In the current year this is worth up to £250. It can be backdated for up to 4 years and could be worth a total of £1,188 if all 4 previous years and the current year are now claimed. Those eligible in 2016/17 have only until 5 April 2021 to claim for that year. If a spouse has died since 6 April 2016 and would have been eligible, a claim can also be made on their behalf.
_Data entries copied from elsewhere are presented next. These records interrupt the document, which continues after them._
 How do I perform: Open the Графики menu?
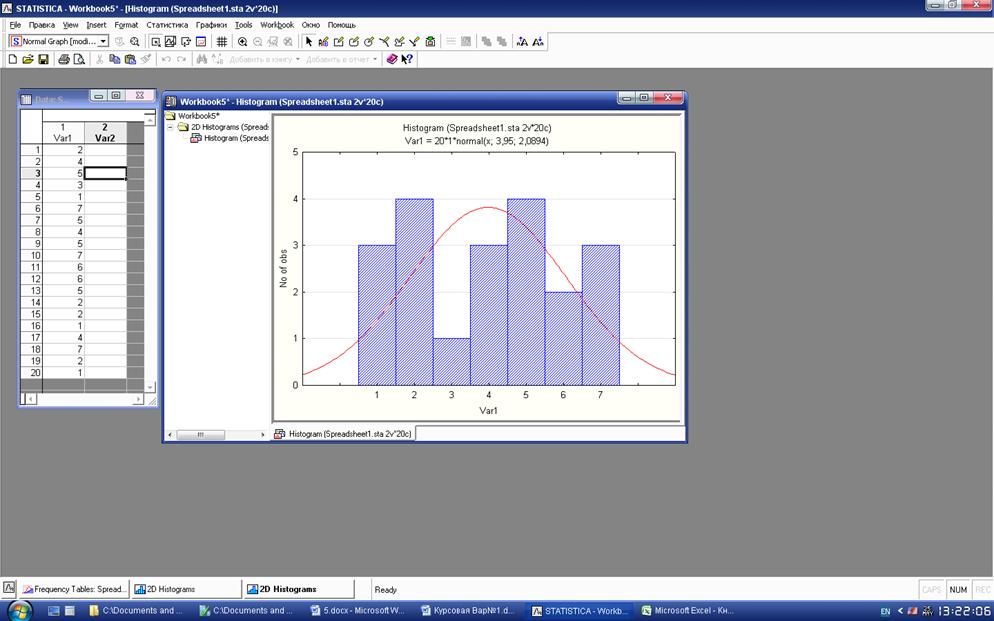(211, 24)
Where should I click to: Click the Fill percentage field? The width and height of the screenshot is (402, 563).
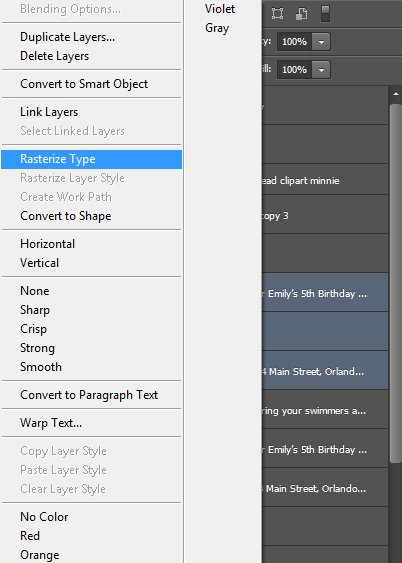295,69
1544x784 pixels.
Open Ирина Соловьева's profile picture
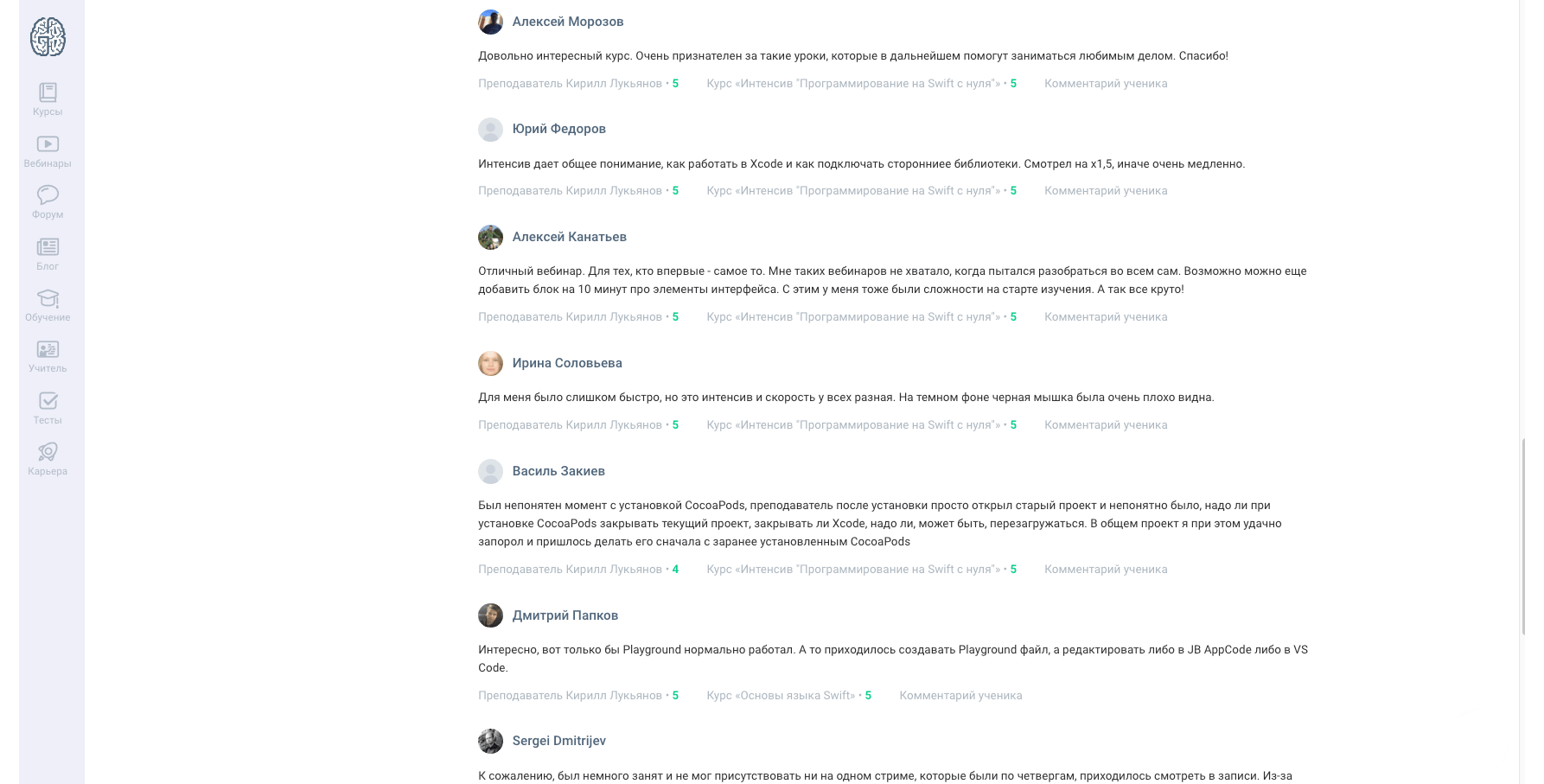pos(490,363)
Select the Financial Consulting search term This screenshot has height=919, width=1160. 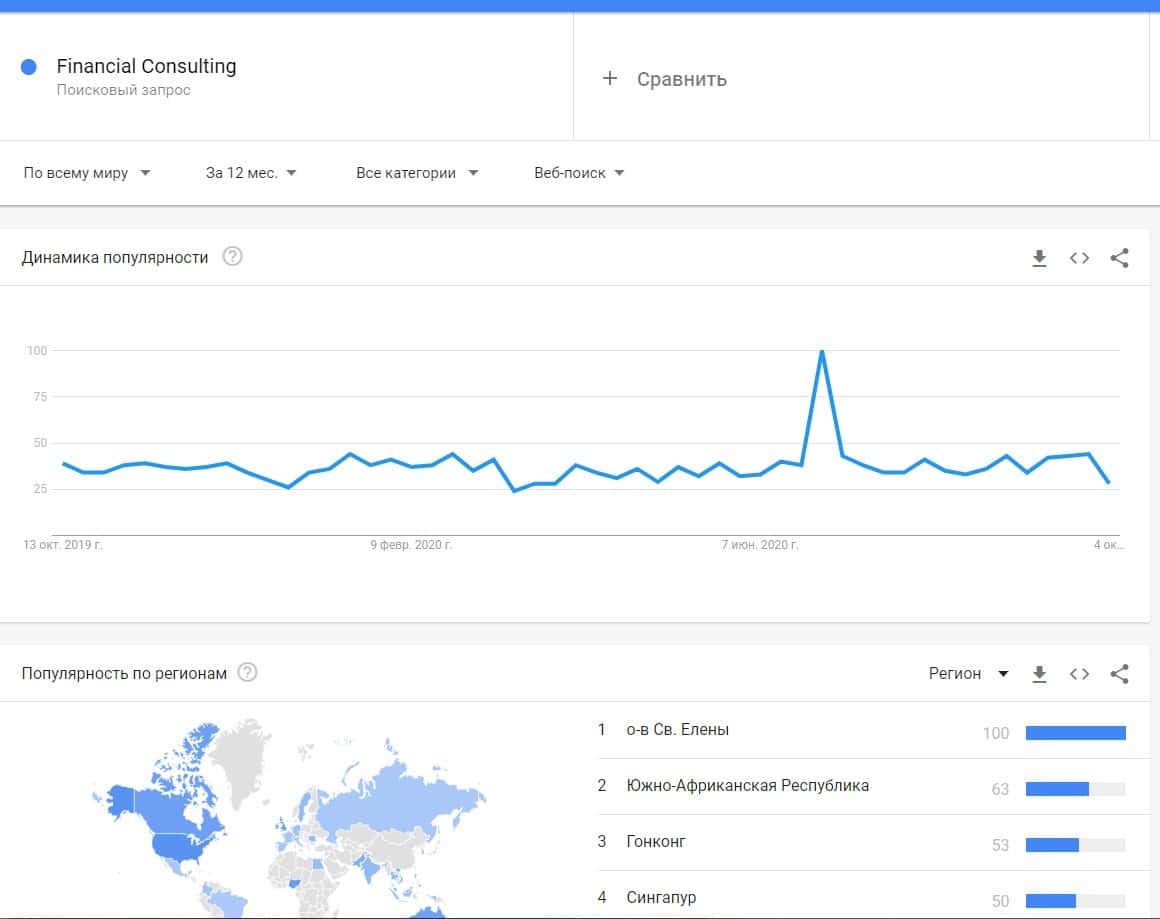pyautogui.click(x=146, y=67)
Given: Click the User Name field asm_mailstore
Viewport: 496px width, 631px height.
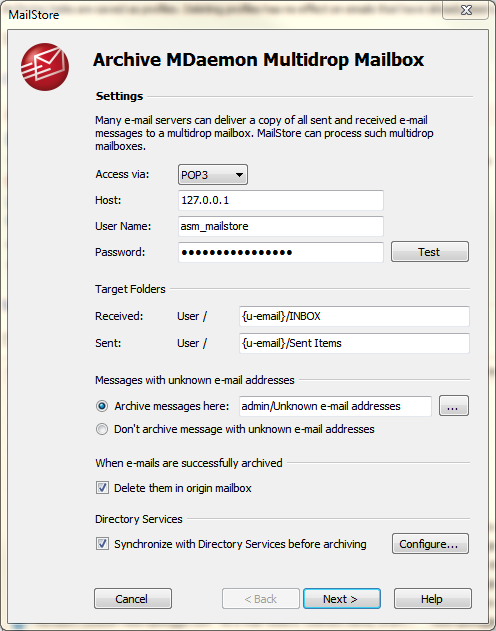Looking at the screenshot, I should click(281, 226).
To claim, visit www.gov.uk/marriage-allowance or call 0300 200 3300 HMRC’s helpline. The spouse/civil partner with the lower income needs to claim and will need their national insurance number, proof of identity and personal bank details if a repayment is to be made into a bank account. For future years, the higher earners tax code will be adjusted so that their take home pay will rise in line with increases in the tax-free allowance.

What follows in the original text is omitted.